↓
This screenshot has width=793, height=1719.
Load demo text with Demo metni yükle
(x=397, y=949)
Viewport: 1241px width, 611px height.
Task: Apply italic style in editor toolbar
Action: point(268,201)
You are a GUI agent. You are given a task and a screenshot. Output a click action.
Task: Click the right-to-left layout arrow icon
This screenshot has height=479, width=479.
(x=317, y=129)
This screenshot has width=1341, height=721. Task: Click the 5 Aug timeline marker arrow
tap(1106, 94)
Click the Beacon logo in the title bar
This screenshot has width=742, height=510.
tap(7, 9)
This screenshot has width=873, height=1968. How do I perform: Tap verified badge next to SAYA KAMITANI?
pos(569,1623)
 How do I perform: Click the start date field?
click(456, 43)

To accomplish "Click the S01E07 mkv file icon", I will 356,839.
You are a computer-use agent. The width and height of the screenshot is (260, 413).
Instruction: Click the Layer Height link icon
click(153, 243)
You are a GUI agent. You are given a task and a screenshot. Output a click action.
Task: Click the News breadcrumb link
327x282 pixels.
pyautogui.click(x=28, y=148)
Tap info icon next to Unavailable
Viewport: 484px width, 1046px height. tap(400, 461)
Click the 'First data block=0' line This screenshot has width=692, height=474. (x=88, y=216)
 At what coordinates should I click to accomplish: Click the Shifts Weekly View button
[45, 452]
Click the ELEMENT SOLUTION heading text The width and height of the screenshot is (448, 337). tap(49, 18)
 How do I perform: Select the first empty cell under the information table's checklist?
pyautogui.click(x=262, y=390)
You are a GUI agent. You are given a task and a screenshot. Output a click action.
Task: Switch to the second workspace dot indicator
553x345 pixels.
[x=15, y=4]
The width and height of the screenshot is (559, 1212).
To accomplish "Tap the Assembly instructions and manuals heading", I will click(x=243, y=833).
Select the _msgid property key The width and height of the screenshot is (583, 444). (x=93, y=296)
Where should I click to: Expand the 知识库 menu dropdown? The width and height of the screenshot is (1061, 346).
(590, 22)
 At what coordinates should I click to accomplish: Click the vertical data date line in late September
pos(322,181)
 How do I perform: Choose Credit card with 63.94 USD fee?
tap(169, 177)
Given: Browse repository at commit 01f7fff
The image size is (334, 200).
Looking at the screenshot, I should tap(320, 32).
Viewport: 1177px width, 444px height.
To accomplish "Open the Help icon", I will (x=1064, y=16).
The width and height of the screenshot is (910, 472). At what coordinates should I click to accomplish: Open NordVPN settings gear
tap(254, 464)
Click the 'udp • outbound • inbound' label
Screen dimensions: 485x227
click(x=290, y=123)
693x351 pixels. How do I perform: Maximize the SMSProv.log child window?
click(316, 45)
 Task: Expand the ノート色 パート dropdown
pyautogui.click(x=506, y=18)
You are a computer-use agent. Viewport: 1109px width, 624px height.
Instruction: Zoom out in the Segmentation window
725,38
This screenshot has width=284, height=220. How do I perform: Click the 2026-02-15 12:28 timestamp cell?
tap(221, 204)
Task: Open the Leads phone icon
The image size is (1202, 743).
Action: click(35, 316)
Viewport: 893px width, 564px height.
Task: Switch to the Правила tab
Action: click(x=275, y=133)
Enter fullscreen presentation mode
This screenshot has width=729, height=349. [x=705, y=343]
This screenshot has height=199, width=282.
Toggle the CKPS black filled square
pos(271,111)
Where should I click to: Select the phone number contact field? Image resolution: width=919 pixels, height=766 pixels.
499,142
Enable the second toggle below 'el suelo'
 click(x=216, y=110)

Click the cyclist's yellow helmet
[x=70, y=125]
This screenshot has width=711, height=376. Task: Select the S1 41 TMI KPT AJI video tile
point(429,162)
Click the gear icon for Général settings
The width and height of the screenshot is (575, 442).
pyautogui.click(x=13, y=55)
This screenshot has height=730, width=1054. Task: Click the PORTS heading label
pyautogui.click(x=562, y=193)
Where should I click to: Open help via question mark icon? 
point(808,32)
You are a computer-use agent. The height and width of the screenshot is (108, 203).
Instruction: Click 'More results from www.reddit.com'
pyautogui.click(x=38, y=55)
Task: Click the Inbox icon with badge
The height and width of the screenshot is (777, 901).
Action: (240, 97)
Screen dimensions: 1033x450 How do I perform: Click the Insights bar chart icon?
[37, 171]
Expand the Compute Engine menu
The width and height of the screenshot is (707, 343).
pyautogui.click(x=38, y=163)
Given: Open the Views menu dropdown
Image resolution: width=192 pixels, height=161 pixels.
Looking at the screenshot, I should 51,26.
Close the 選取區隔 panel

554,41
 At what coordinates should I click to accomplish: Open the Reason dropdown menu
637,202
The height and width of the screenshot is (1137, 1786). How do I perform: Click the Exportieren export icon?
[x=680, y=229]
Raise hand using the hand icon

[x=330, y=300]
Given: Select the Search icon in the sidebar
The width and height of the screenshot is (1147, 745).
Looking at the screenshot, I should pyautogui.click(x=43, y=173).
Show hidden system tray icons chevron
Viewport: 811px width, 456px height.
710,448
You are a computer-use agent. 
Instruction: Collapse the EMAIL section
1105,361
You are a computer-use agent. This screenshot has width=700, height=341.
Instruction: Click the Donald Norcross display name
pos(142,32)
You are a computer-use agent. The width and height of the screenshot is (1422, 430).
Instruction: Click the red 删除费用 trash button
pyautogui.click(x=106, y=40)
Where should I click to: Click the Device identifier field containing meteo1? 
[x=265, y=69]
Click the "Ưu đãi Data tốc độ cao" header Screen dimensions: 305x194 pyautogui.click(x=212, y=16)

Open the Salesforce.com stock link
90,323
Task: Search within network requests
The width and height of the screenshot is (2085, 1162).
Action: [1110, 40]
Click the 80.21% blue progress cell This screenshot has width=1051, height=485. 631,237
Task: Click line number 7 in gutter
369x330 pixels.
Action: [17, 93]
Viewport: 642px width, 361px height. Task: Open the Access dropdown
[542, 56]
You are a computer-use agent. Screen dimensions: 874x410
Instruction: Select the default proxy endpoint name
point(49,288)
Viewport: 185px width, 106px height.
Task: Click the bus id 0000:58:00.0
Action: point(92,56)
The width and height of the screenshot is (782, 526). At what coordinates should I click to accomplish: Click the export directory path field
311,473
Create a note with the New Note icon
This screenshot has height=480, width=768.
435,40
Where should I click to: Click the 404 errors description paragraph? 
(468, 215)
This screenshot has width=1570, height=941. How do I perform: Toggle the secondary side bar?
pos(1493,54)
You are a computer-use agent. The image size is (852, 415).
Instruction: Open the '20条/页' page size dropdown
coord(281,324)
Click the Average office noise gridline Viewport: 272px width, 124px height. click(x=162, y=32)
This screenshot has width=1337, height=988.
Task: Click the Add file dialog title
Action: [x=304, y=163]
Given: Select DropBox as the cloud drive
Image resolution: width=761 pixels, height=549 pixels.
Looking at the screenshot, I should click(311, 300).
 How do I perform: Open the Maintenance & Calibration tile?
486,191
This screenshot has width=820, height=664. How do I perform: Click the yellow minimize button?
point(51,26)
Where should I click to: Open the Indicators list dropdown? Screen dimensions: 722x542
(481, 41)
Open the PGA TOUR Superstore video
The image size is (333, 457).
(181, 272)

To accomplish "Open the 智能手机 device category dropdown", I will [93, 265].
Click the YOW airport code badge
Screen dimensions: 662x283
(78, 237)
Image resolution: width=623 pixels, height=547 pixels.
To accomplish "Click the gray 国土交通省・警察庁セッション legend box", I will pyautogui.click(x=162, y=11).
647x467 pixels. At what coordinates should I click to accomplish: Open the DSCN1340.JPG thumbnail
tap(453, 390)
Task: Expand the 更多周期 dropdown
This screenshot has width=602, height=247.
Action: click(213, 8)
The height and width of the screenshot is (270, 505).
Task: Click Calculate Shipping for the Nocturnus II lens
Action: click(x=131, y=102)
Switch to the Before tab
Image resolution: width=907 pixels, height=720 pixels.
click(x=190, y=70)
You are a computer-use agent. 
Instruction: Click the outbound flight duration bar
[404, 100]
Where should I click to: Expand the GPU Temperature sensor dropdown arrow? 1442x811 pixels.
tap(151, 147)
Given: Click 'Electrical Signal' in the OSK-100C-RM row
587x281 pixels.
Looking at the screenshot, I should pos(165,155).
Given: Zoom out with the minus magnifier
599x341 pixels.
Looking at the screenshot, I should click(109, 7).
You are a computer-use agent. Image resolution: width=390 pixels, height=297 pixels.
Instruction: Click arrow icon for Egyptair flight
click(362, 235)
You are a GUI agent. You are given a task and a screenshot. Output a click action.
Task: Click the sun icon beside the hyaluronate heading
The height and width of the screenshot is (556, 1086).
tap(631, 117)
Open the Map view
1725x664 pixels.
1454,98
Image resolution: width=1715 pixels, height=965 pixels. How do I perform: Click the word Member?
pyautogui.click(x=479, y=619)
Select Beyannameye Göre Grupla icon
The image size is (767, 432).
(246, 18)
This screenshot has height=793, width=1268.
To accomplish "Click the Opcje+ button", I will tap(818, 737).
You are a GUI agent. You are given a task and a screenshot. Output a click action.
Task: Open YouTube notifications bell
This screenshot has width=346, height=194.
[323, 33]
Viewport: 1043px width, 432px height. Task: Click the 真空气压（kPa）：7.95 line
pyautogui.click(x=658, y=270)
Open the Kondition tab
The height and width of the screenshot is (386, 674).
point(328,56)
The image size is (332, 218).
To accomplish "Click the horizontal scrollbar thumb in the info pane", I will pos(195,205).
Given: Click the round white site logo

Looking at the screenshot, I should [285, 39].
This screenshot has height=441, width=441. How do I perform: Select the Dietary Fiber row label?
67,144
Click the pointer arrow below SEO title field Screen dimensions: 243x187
↑
* [Set problem] How many lines in the listing above contain the word "menu"? Reply with the number alone.

* [Solution to the problem] 4